Requirement:
Your task is to print all of the data word for word.

Given entries:
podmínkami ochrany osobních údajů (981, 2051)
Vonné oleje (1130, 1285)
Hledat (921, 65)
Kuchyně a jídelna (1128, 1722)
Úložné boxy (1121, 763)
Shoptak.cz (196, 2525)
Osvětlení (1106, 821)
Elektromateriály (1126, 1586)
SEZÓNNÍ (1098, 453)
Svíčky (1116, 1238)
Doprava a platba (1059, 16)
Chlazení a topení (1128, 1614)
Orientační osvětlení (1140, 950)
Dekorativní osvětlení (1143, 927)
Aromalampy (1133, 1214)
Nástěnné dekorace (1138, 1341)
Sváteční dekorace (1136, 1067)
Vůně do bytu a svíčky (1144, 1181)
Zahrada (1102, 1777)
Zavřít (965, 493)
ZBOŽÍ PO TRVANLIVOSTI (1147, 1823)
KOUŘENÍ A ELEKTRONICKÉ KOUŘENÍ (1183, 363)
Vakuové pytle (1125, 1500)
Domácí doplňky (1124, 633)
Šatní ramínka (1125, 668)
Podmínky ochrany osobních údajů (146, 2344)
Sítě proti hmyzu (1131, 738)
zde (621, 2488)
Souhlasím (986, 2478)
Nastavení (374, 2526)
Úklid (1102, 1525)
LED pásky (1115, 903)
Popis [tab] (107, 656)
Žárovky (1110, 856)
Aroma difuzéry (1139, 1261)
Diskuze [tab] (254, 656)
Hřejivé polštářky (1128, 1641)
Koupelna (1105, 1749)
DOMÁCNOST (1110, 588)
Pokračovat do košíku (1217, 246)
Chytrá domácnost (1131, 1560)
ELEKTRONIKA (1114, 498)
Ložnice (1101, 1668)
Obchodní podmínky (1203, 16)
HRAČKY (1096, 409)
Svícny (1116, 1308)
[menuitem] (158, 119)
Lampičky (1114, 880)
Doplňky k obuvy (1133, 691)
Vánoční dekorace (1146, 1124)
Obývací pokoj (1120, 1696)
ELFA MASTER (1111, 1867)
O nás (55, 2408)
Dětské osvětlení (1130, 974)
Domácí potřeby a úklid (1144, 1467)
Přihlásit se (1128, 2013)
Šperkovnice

Answer to this task:
podmínkami ochrany osobních údajů (981, 2051)
Vonné oleje (1130, 1285)
Hledat (921, 65)
Kuchyně a jídelna (1128, 1722)
Úložné boxy (1121, 763)
Shoptak.cz (196, 2525)
Osvětlení (1106, 821)
Elektromateriály (1126, 1586)
SEZÓNNÍ (1098, 453)
Svíčky (1116, 1238)
Doprava a platba (1059, 16)
Chlazení a topení (1128, 1614)
Orientační osvětlení (1140, 950)
Dekorativní osvětlení (1143, 927)
Aromalampy (1133, 1214)
Nástěnné dekorace (1138, 1341)
Sváteční dekorace (1136, 1067)
Vůně do bytu a svíčky (1144, 1181)
Zahrada (1102, 1777)
Zavřít (965, 493)
ZBOŽÍ PO TRVANLIVOSTI (1147, 1823)
KOUŘENÍ A ELEKTRONICKÉ KOUŘENÍ (1183, 363)
Vakuové pytle (1125, 1500)
Domácí doplňky (1124, 633)
Šatní ramínka (1125, 668)
Podmínky ochrany osobních údajů (146, 2344)
Sítě proti hmyzu (1131, 738)
zde (621, 2488)
Souhlasím (986, 2478)
Nastavení (374, 2526)
Úklid (1102, 1525)
LED pásky (1115, 903)
Popis [tab] (107, 656)
Žárovky (1110, 856)
Aroma difuzéry (1139, 1261)
Diskuze [tab] (254, 656)
Hřejivé polštářky (1128, 1641)
Koupelna (1105, 1749)
DOMÁCNOST (1110, 588)
Pokračovat do košíku (1217, 246)
Chytrá domácnost (1131, 1560)
ELEKTRONIKA (1114, 498)
Ložnice (1101, 1668)
Obchodní podmínky (1203, 16)
HRAČKY (1096, 409)
Svícny (1116, 1308)
[menuitem] (158, 119)
Lampičky (1114, 880)
Doplňky k obuvy (1133, 691)
Vánoční dekorace (1146, 1124)
Obývací pokoj (1120, 1696)
ELFA MASTER (1111, 1867)
O nás (55, 2408)
Dětské osvětlení (1130, 974)
Domácí potřeby a úklid (1144, 1467)
Přihlásit se (1128, 2013)
Šperkovnice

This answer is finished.